On November 22, 2019, the federal Consumer Financial Protection Bureau (CFPB) filed a complaint in the U.S. District Court for the Southern District of New York against Sterling Infosystems, Inc. (“Sterling”) regarding allegations that it violated the Fair Credit Reporting Act (FCRA) in providing criminal background checks to employers. Sterling is a “consumer reporting agency” as defined by the FCRA, which provides background check results to employers when requested. The CFPB is an independent federal agency tasked with regulating and enforcing a host of consumer protection and financial protection statutes, including the FCRA.
Specifically, the CFPB’s Complaint alleges that Sterling’s internal procedures violated the FCRA by:
- Creating a heightened risk that its consumer reports would include criminal records belonging to another individual with the same name as the applicant because Sterling used only two personal identifiers to match criminal records to an applicant;
- Failing to ensure that public record information that was included in the consumer reports was complete and up to date;
- Not notifying consumers that public record information was being reported;
- Reporting adverse information about consumers outside of the allowable reporting period of seven years; and
- Incorporating “high risk” indicators from a third party source without verifying the accuracy of such designations.
As is routine with the CFPB’s enforcement actions, the agency entered a stipulated judgement and order along with the complaint, which has now been entered by the Court.

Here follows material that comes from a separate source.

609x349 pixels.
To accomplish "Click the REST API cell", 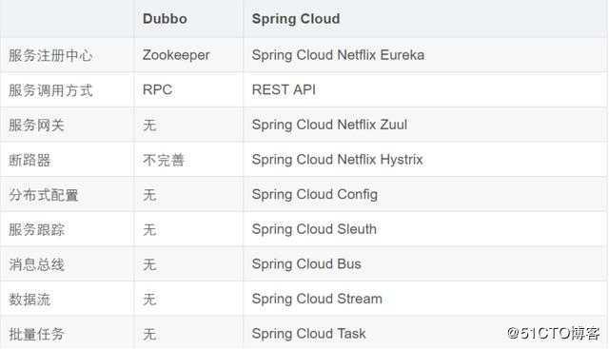I will click(284, 90).
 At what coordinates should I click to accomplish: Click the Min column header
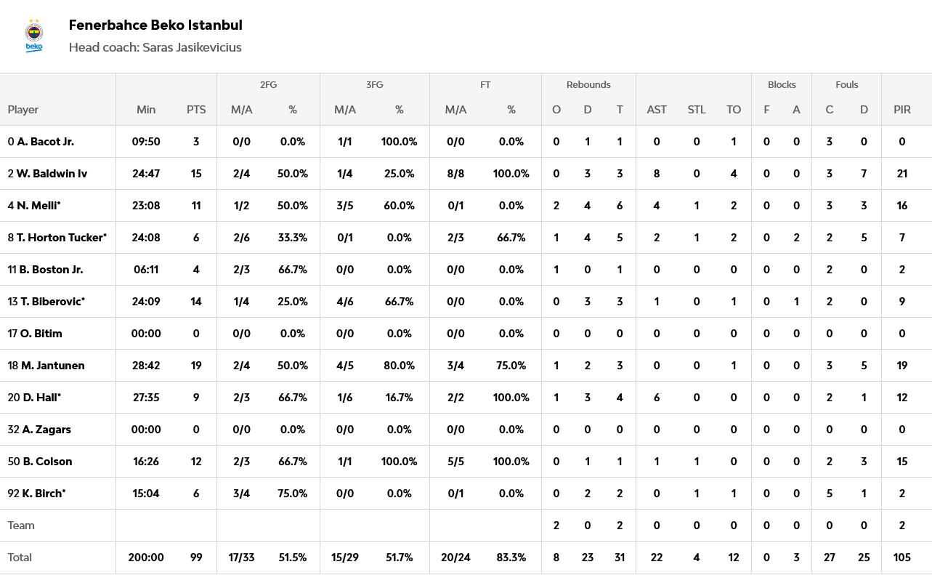click(x=146, y=110)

The Order requires Sterling to pay $6 million in monetary relief to affected consumers (the subjects of the background checks) whose employment opportunities may have been adversely affected by its practices and a $2.5 million civil monetary penalty to the CFPB. The Order also includes injunctive relief to prevent the claimed illegal conduct from recurring. Among other requirements set forth in the Order, Sterling must remain registered on the CFPB’s Company Portal for at least five years and establish a Compliance Committee that will be responsible for overseeing compliance with the Order.
The CFPB’s complaint against Sterling is a blunt reminder that the CFPB’s enforcement jurisdiction extends to all entities subject to the FCRA’s requirements, including employers and background check vendors. It is also a reminder that both the creation of employment background check reports by vendors and the use of such reports by employers when making personnel decisions triggers FCRA compliance obligations, which can be litigated by private plaintiffs on a class-wide basis or the CFPB.
To reduce exposure under the FCRA, whether through a private action or by the CFPB, background check vendors should stay abreast of the evolving federal and state trends in FCRA enforcement about report accuracy, handling protocols and consumer protections. They should also be certain to clarify their roles in the holistic background processes of their employer clients, as many of the trends in FCRA litigation stem from simple miscommunication about division of responsibility between those entities.